━━━━━ RECORD EXCERPTS ━━━━━

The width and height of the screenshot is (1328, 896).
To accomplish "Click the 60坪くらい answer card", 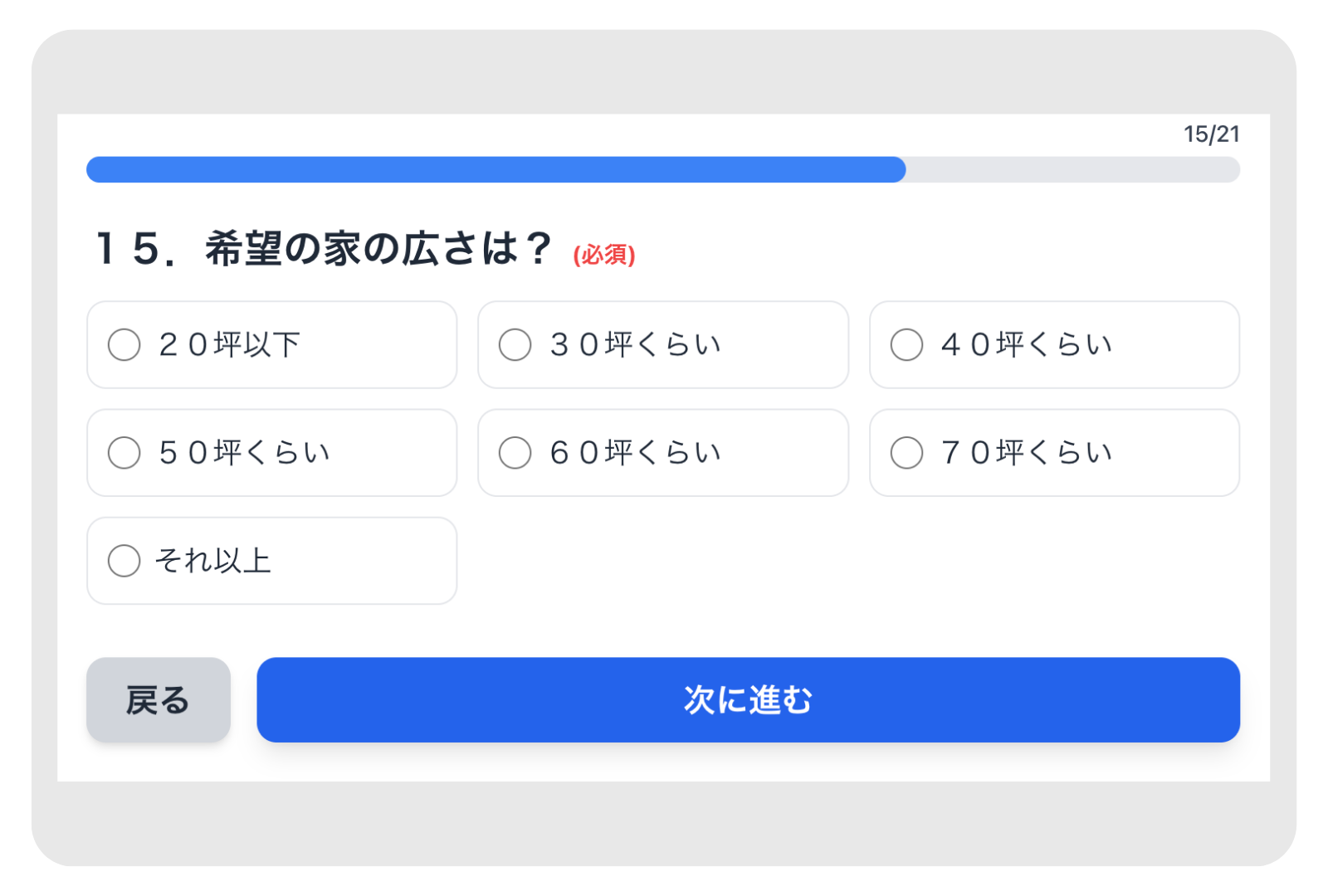I will [662, 452].
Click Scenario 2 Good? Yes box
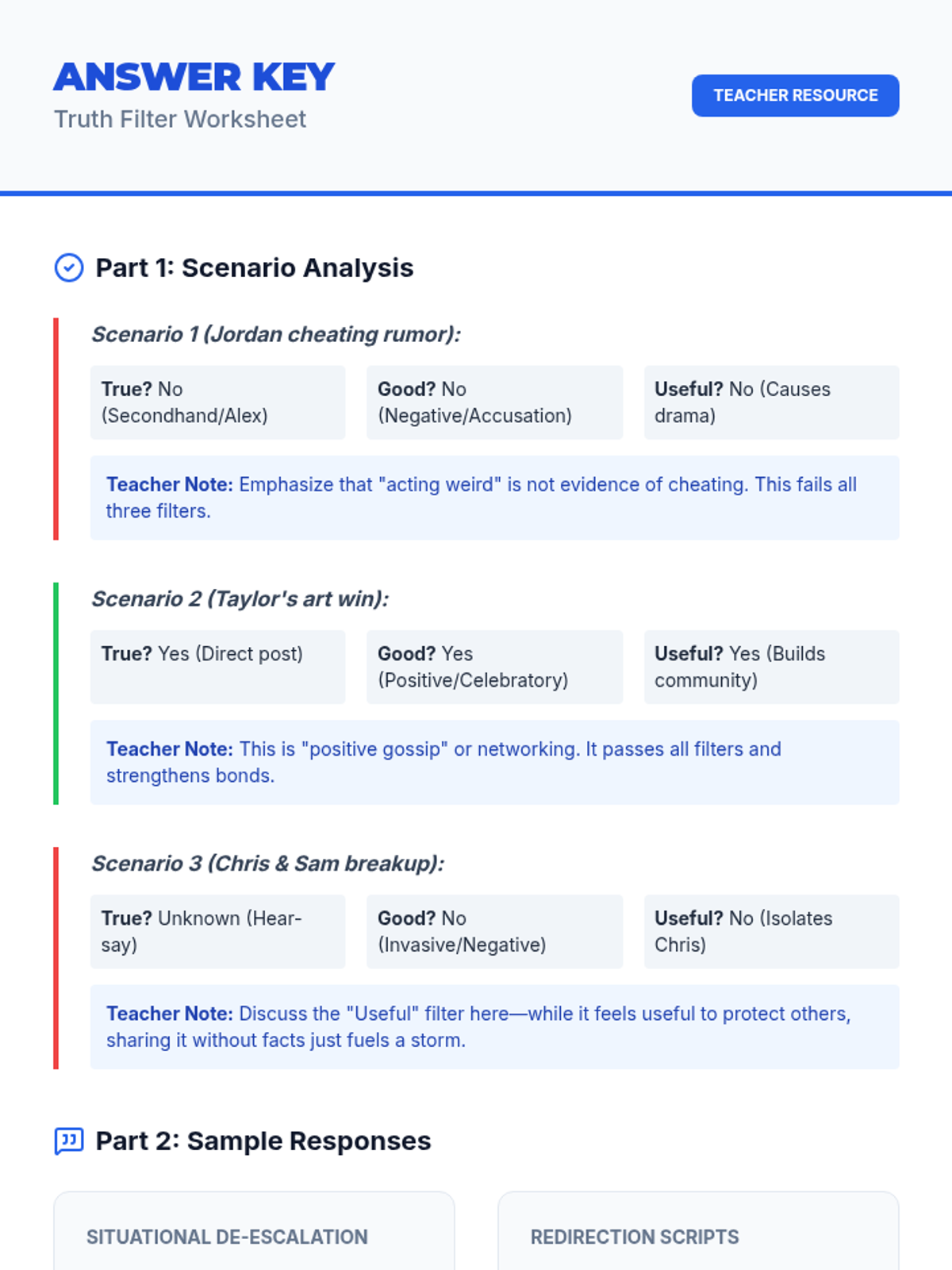The height and width of the screenshot is (1270, 952). coord(494,667)
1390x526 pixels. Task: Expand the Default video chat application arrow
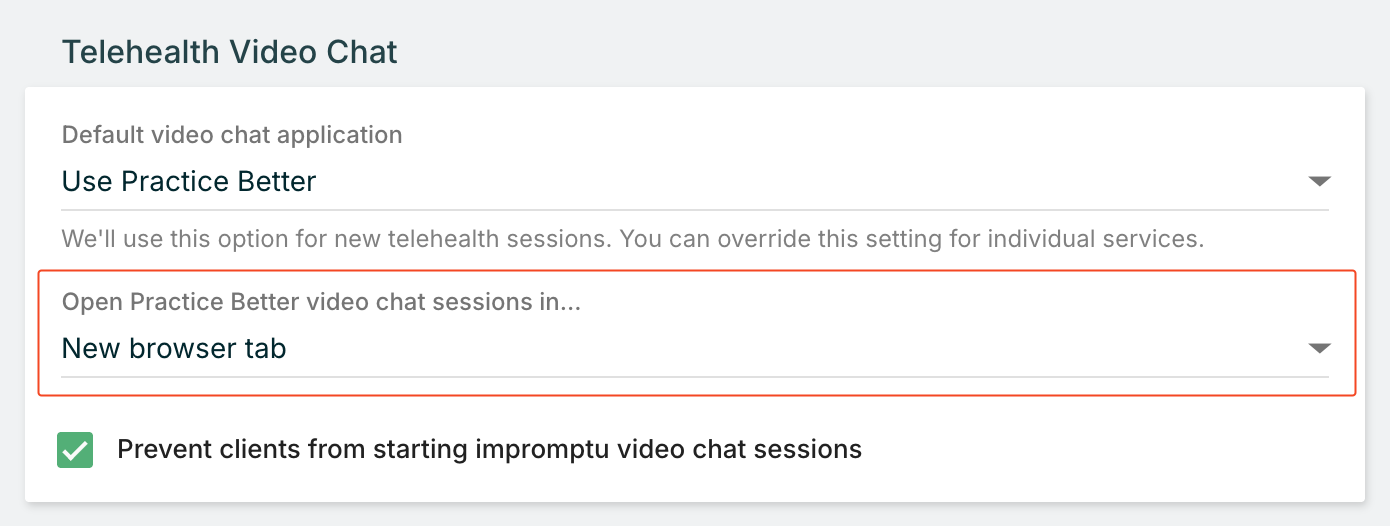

━━━━━

WHAT THE TASK ASKS: Word for word, write out each line from the one with "Click Scenario 2 Good? Yes box" through the end of the entries above, and omit any pictures.

ANSWER TO THIS EXERCISE:
Click Scenario 2 Good? Yes box
The height and width of the screenshot is (1270, 952). coord(494,667)
1390x526 pixels. Task: Expand the Default video chat application arrow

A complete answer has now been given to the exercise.